● **Problem**: Beginning at the line that includes "Date de livraison (35, 1154)" in the entries below, print each line exactly as it appears, through the last one.

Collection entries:
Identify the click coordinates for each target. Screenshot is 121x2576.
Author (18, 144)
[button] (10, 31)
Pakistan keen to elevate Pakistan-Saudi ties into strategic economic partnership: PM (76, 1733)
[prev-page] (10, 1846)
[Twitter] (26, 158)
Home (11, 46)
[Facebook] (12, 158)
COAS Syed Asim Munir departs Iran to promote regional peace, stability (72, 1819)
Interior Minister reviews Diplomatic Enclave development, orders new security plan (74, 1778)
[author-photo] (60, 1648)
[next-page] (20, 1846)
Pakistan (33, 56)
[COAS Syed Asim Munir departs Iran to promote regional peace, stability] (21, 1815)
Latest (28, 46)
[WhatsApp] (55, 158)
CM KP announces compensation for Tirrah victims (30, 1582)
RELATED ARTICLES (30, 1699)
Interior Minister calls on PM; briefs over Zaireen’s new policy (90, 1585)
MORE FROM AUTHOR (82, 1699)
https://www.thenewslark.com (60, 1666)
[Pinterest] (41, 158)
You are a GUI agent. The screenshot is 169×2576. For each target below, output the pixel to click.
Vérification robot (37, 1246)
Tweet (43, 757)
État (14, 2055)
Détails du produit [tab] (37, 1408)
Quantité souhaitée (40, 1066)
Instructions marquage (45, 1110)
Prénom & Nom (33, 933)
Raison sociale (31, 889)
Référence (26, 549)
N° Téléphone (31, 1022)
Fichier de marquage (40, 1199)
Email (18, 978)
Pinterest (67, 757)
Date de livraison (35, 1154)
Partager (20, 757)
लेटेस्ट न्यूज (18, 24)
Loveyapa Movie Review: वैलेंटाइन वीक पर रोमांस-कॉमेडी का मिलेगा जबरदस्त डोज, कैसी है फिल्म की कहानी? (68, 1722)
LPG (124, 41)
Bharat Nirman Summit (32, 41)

● **Answer space**:
Date de livraison (35, 1154)
Partager (20, 757)
लेटेस्ट न्यूज (18, 24)
Loveyapa Movie Review: वैलेंटाइन वीक पर रोमांस-कॉमेडी का मिलेगा जबरदस्त डोज, कैसी है फिल्म की कहानी? (68, 1722)
LPG (124, 41)
Bharat Nirman Summit (32, 41)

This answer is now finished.